— CONSEGNA —
Trascrivi fedelmente il passo del bollettino geopolitico che va da "La Repubblica Popolare" a "Island, nel Mar Cinese Meridionale.".

— BRANO DA LEGGERE —
§ §

Geopolitical Weekly n.207

Geopolitical Weekly n.207

Di Carolina Mazzone e Olena Melkonian
18.02.2016

Sommario: Cina, Repubblica Centrafricana, Russia, Siria, Turchia

Cina

La Repubblica Popolare Cinese (RPC) ha completato, secondo quanto mostrato da alcune immagini satellitari dello scorso 14 Febbraio, l’installazione di due batterie di missili terra-aria e dell’annesso sistema radar nell’isola più grande dell’arcipelago delle Paracel, la Woody Island, nel Mar Cinese Meridionale.

Dopo le critiche mosse dagli Stati Uniti, che hanno parlato di minaccia per la libertà di navigazione nel Mar Cinese Meridionale, ha fatto seguito la risposta di Pechino che ha legittimato la sua azione presentandola come un diritto alla difesa nazionale. Non è la prima volta che la Cina subisce tali contestazioni, poiché anche in passato è stata accusata di destabilizzare la regione con la costruzione di piste per l’atterraggio aereo, fari marittimi e con l’aumento di un sempre più aggressivo pattugliamento navale su una serie di isolotti contesi nel mar Cinese Meridionale.

Negli ultimi anni, le rivendicazioni sulla sovranità delle isole dell’arcipelago Spratly e delle Paracel hanno creato notevoli tensioni tra i Paesi rivieraschi (Vietnam, Taiwan, Filippine, Malaysia e Brunei) e la Cina. Ricche di giacimenti di idrocarburi e dal grande potenziale ittico, le isole si trovano in una posizione strategica e sono considerate da Pechino come rientranti nella propria sfera di sovranità. La politica navale della RPC, ritenuta dai Paesi dell’ASEAN (Associazione delle Nazioni del Sud-est Asiatico) come aggressiva e minacciosa, è contestata anche da Stati Uniti e Giappone. Infatti, entrambi insistono nel sostenere come l’assertività cinese rischi di minare il diritto alla libertà di passaggio marittimo che potrebbe arrecare considerevoli danni al commercio globale, considerando che attraverso queste acque internazionali avvengono scambi commerciali per miliardi di dollari con circa 70 mila navi che le attraversano annualmente.

§ §

— RECORD FORNITI —
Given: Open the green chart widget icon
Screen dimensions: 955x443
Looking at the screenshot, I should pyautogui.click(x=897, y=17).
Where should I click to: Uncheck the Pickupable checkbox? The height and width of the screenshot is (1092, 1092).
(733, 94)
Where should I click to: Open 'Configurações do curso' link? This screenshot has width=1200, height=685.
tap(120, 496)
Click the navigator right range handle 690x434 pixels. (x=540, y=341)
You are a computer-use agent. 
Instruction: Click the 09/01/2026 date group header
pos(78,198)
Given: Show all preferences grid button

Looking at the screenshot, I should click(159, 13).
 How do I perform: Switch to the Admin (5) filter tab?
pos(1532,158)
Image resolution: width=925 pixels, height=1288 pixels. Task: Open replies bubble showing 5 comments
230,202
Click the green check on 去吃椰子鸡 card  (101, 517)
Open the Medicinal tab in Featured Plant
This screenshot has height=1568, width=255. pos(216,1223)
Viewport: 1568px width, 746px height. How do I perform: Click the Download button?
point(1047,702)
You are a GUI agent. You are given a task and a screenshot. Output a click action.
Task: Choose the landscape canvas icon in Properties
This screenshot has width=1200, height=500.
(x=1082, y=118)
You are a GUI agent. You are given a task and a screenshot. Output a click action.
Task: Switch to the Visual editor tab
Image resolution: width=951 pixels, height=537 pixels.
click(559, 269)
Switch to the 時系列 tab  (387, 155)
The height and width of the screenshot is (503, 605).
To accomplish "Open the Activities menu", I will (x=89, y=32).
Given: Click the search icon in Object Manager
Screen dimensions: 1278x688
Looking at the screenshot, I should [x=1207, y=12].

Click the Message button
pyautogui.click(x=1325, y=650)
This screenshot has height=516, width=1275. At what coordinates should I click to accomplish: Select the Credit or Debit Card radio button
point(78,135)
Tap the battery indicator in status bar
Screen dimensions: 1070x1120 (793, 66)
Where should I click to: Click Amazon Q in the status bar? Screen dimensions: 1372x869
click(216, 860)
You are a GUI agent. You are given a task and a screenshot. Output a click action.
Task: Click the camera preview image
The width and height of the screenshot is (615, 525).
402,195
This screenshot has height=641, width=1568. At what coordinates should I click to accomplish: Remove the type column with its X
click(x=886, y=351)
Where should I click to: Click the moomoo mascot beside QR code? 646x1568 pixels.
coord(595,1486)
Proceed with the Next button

§ §

— RISPOSTA —
La Repubblica Popolare Cinese (RPC) ha completato, secondo quanto mostrato da alcune immagini satellitari dello scorso 14 Febbraio, l’installazione di due batterie di missili terra-aria e dell’annesso sistema radar nell’isola più grande dell’arcipelago delle Paracel, la Woody Island, nel Mar Cinese Meridionale.